Ignoring for a moment the ‘gurus’ who claim to be able to predict when a tweet or email reminder will reach the greatest number of eyeballs, let’s look at a rough timescale for promoting your event effectively online.
Weeks before your event
Book your venue, acts and make arrangements for security.
If you have video footage of past events featuring the same artist(s), upload it to YouTube to catch people curious about the featured artists. As a bonus, video content is extremely well optimized for search engines so it will boost the chance of your content getting exposure online.
3 weeks before your event
Submit your event to as many listings sites as possible.
Tip: If you’re using evvnt to promote your event on multiple listings sites, we recommend scheduling it to go out at least 2 months in advance. Since different websites have different editorial and content approval calendars, your event information may not receive enough attention if promoted less than 1 month ahead of time. However, social media, email and mobile marketing campaigns can be scheduled as far in advance as you like.
2 weeks before your event
Send out an email informing your subscribers of the event. Email marketing for events will not only drive registrations but will help build relationships, cross promoting content, promoting apps and get feedbacks. Remember to have a share button on the email in order to encourage sharing as well as an unsubscribe one.
1 week before your event
Start promoting the event on Twitter with relevant hashtags (e.g. #evvnt2014, #weAREevvnt).
Publish the event to your Facebook page. You can set this up in advance as a draft and just tweak as necessary later to save time in the run-up to your event. You can do this either directly on Facebook or using one of the external tools available. You can reach additional users by employing the tagging feature (simply tag your artists/partners pages using @[page name] feature).

• Records:

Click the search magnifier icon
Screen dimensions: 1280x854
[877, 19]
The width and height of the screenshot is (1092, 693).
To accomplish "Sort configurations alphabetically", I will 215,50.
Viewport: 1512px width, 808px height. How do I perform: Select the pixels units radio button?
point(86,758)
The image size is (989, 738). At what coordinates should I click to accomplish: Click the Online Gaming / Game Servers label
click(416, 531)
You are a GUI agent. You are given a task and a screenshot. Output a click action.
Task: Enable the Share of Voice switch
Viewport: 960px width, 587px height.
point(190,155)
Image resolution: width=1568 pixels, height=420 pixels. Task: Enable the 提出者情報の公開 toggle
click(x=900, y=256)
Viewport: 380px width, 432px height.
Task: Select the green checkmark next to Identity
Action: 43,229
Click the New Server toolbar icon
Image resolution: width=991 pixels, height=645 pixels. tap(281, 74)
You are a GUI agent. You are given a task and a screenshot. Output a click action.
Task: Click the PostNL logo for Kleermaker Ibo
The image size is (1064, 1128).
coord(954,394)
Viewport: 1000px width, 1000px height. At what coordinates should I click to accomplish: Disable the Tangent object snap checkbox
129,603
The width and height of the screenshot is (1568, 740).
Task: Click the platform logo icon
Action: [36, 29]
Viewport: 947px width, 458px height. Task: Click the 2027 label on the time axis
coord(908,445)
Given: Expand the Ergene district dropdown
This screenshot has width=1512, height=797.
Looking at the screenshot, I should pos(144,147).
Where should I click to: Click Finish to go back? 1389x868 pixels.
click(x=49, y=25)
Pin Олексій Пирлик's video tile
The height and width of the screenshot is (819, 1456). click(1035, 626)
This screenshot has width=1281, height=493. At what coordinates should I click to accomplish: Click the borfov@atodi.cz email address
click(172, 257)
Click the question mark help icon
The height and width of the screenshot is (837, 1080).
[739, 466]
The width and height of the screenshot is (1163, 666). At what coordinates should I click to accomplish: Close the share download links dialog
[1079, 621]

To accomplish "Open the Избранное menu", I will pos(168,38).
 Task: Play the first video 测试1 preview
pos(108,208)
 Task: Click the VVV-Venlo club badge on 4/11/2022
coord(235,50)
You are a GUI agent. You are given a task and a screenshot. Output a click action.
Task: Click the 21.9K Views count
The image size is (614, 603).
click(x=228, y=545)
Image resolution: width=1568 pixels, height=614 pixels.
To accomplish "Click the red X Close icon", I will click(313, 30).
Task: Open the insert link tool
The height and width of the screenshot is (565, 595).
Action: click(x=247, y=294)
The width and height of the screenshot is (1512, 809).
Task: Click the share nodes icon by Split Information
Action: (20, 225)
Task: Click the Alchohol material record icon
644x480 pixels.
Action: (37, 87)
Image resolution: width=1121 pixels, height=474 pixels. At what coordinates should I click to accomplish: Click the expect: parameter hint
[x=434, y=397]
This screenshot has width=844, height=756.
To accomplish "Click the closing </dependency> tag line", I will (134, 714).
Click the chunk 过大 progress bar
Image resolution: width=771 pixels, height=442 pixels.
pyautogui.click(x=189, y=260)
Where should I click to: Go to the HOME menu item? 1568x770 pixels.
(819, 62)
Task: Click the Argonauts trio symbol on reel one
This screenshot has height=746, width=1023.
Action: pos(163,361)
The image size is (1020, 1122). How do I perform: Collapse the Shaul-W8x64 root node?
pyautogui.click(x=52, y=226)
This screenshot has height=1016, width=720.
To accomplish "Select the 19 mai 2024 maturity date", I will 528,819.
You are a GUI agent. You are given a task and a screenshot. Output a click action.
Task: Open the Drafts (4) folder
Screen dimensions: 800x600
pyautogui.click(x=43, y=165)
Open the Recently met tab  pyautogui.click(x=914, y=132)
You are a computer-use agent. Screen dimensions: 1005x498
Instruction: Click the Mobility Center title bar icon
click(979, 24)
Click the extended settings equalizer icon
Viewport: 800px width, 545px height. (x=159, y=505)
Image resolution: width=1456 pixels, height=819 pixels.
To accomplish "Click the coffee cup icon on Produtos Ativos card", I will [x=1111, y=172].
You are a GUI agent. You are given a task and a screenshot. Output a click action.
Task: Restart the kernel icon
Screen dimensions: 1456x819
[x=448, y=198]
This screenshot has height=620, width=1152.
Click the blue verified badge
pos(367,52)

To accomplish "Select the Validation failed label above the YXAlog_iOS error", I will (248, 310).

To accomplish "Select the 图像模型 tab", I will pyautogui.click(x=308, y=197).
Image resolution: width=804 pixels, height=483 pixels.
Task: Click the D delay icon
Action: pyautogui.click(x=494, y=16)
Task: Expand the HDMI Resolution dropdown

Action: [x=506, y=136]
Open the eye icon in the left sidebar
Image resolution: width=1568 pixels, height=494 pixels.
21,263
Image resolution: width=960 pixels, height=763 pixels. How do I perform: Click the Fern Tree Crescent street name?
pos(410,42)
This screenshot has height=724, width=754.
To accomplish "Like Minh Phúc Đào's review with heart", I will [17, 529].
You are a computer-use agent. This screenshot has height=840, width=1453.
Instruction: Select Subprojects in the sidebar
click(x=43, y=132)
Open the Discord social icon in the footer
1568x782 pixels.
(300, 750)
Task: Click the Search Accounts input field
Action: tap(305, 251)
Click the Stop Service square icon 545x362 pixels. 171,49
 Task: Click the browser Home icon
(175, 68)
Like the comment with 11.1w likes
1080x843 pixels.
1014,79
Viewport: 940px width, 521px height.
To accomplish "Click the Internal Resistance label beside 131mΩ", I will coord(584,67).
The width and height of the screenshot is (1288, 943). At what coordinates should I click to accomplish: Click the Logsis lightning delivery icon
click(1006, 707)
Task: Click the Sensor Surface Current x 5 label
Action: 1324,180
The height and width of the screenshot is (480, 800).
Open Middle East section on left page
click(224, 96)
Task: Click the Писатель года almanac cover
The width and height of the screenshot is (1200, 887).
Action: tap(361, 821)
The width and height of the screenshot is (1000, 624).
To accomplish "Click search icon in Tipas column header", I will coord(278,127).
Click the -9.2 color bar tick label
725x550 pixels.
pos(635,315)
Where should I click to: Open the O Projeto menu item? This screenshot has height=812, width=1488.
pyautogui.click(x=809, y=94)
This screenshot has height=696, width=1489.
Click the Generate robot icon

• Instructions for the task:
Can you extend the timeline for promoting an event online, picking up after its final sentence about tagging artist and partner pages on Facebook?

• Final answer:
If you are promoting your event with an SMS campaign or mobile flyer, this is the time to send a mobile message with brief event details and a website link to notify your potential attendees. A mobile campaign can be one of the most effective ways to promote events with regard to response numbers – there are many low-cost SMS marketing providers out there that can help you.
4 days before your event
Consider sending a reminder email to your subscriber list to remind people who may wish to attend your event but have forgotten the date. Do be careful not to send too many emails, however, as you may soon find people are sending your emails straight to spam.
There are different views on the maximum number you should send, but we recommend no more than 2 a week, as the main reason people give for unsubscribing from mailing lists is because they are receiving emails too frequently.
Likewise, you should consider sending a reminder SMS now.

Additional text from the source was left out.